China property prices rise at fastest pace on record in September

China property prices rise at fastest pace on record in September

China property prices rose at the fastest pace on record in September, fueling fears of a market bubble in the world's second-largest economy.

Property prices climbed 11.2 percent on-year in September in 70 major cities while prices were up 2.1 percent from August, according to Reuters calculations using data from the National Bureau of Statistics. In August, prices rose 9.2 percent from a year ago.

Home prices in the second-tier city of Hefei recorded the largest on-year gain at 46.8 percent, compared with on-year gains of 40.3 percent in August. Top August performer Xiamen posted an on-year rise of 46.5 percent against an increase of 43.8 percent in August.

Prices in Shenzhen, Shanghai and Beijing rose 34.1 percent, 32.7 percent and 27.8 percent on an annual basis respectively, according to Reuters.

Underpinning the strong growth was simply" debt " said independent analyst, Fraser Howie, who is also co-author of "Red Capitalism" and "Privatizing China."

"A decade ago you could make a case for strong property in China (with) genuine demand and relatively low leverage in the sector. This is certainly not the case now. You are seeing a lot of leverage in the property sector, both retail and commercial," he told CNBC's " Squawk Box ".

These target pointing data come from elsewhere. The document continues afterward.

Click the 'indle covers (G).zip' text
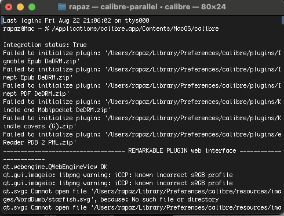[39, 126]
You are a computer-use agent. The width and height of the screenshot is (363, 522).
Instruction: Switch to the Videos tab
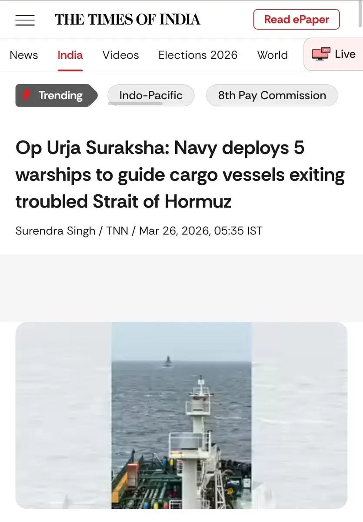pyautogui.click(x=120, y=55)
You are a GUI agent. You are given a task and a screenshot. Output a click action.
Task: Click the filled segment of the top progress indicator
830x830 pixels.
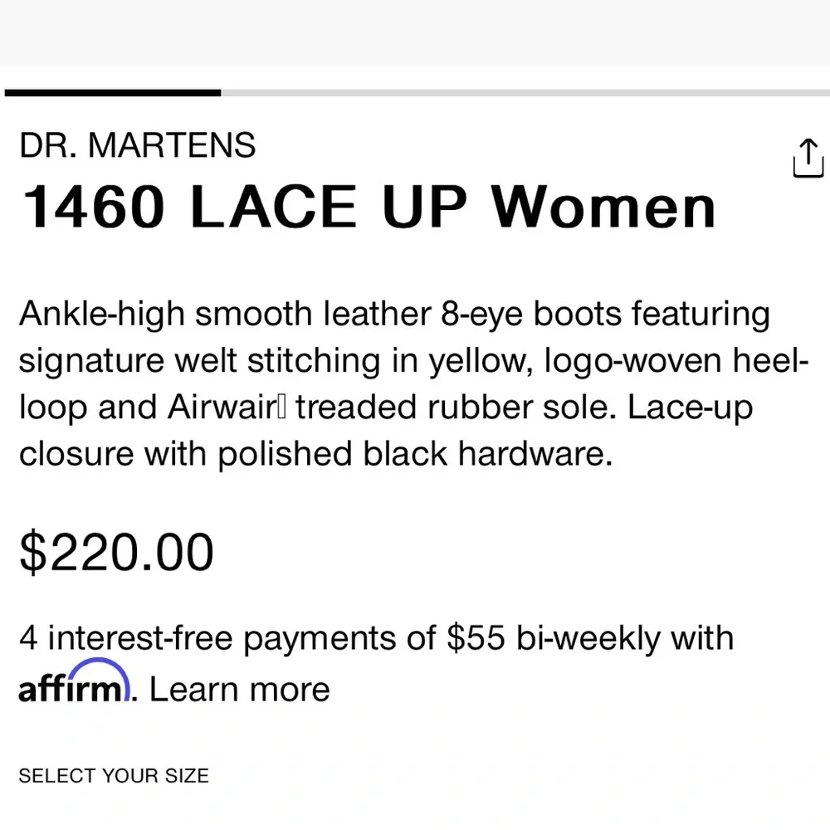(x=112, y=91)
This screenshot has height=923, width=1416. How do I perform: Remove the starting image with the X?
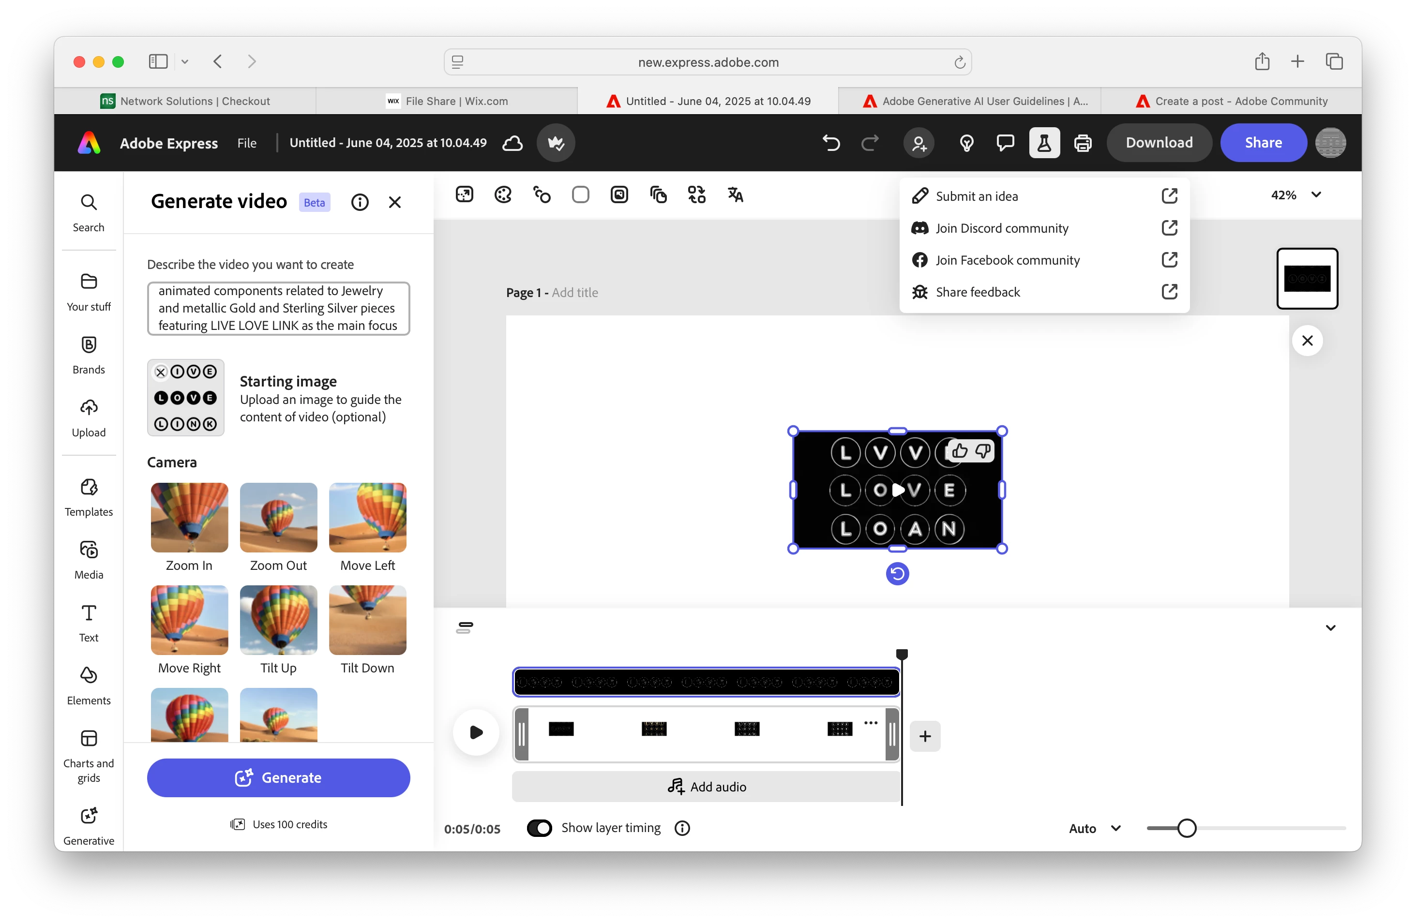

The quick gains in property prices in China came after the Chinese government introduced measures aimed at boosting home sales earlier this year to reduce large inventories in an effort to limit an economic slowdown.

Recent fears of overheating, however, prompted local governments in China to announce a flurry of property market cooling measures in recent weeks. Any impact from those measures was not reflected in the latest data.

Despite the property cooling measures, Howie said the broad theme of how the Chinese government was responding to the situation was recurrent.

"For five to six years or so, you have on-again-off-again cooling measures in the property market, trying to make property more affordable and it's still nowhere near affordable," he added.

The Chinese government, he said, "has no clear plan".

"It's just a bubble, they try to pull it back; they rein it in a bit, they let it go again when it impacts the real economy."

Given the broader slowdown in China's economy, the growth in the property sector was encouraging investors to put their money into real estate, he added.

Tim Condon, head of research for Asia at ING, was more positive about the Chinese government's froth-tampering moves.

"When applied in a determined fashion as in Singapore, macroprudential policy works; home prices decline. When applied in a less forceful way, as in Hong Kong, they are less effective. We view China's authorities as more like Singapore's and we think it's a matter of time before macroprudential policy slows sales growth," he wrote in a note on Friday.